Il corpo ed il volto del duca è sì devastato dalle ferite da non poter essere esposto. Il biglietto che Lorenzino lascia sul lenzuolo che copre la salma descrive il suo movente: vincit amor patriae, laudunque immensa cupido (vince l’amor di patria ed un’immensa brama di gloria).
Via da Firenze con la Morte alle calcagna
La fuga da Firenze è inevitabile, per i due assassini. A Venezia li accoglie Filippo Strozzi, che nel frattempo aveva lasciato Roma.
Firenze passa nelle mani di un altro Medici, Cosimo, figlio di Giovanni delle Bande Nere, cresciuto con Lorenzino come fossero fratelli più che cugini. Questi, dimentico d’ogni vincolo parentale e d’ogni ricordo d’infanzia, requisisce sia i beni di Alessandro che di Lorenzino, saccheggiando le loro abitazioni, cosa che la dice lunga sulla sua natura.
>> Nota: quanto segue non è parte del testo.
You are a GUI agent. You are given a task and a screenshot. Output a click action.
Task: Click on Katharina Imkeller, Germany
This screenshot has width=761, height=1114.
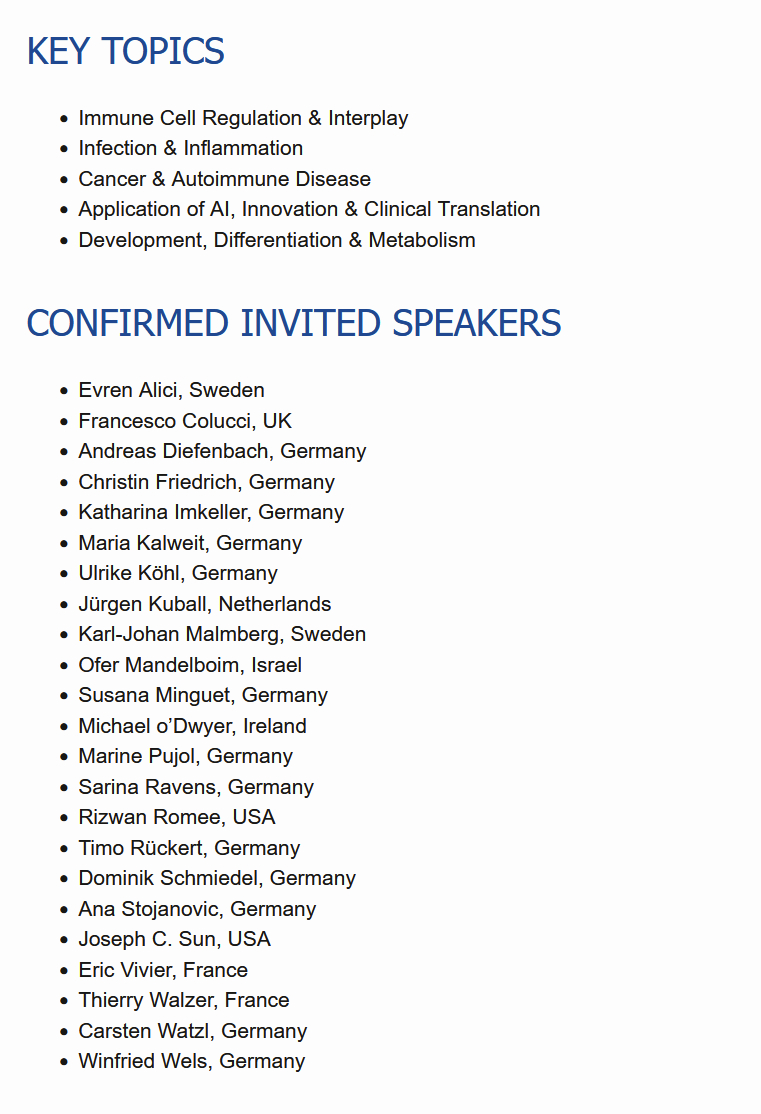point(211,512)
Viene in mente un motto popolare che parla di padelle e di braci.
Entusiasta per quell’omicidio che, agli occhi degli esuli fiorentini non è altro che un gesto eroico, Lorenzino volge lo sguardo verso altre azioni temerarie che lo portano da Costantinopoli alla Francia, ma è presto costretto a tornare a Venezia per potersi guardare meglio le spalle a causa dei sicari che lo stanno cercando. Suo cugino Cosimo, infatti, temendo la popolarità di Lorenzino, ha, nel frattempo, messo una taglia sulla sua testa. Quest’ultimo attinge la replica dalla sua arte, scrivendo l’Apologia, dove dichiara che l’uccisione del tiranno è sempre un’uccisione giusta.
Non resiste a lungo, però. E’ il 26 febbraio 1548 quando Cecchino da Bibbona e Bebo da Volterra lo aggrediscono in istrada. Alessandro Soderini, che camminava accanto a lui, viene ferito ma riesce a fuggire. La vendetta si abbatte su Lorenzino con un aspro contrappasso: vittima di lame affilate, viene lasciato in terra nelle stesse condizioni in cui egli aveva lasciato Alessandro sul letto di morte. Sembra proprio il caso di dire “chi di spada ferisce …”.
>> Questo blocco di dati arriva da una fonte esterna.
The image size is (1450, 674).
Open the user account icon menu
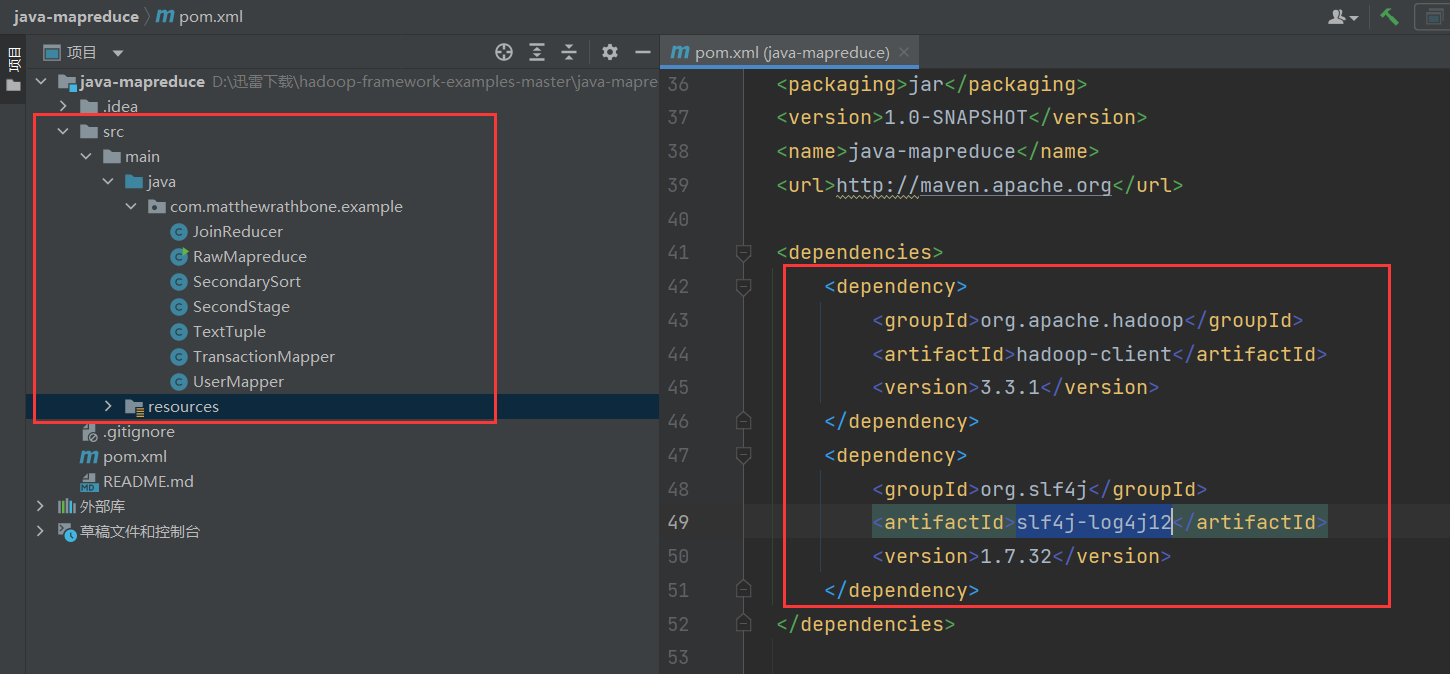pyautogui.click(x=1341, y=17)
Poche le voci che lo piangono, tra queste quella di monsignor della Casa il quale così scrive al cardinale Farnese: “A tutta la terra incresce la morte di messer Lorenzo, che era tenuto persona di buono intelletto, e di gran valore”. Non sono parole, però, capaci di scrivere la Storia, spesso narrata dalle voci dei potenti. Di Lorenzino, infatti, si tramandano quasi solo le malefatte. In un proverbio toscano si dice che non lo volle né Dio né il diavolo. Se così è, c’è da chiedersi dove stia facendo ora le sue temerarie scorribande o dove stia leggendo i suoi amati libri.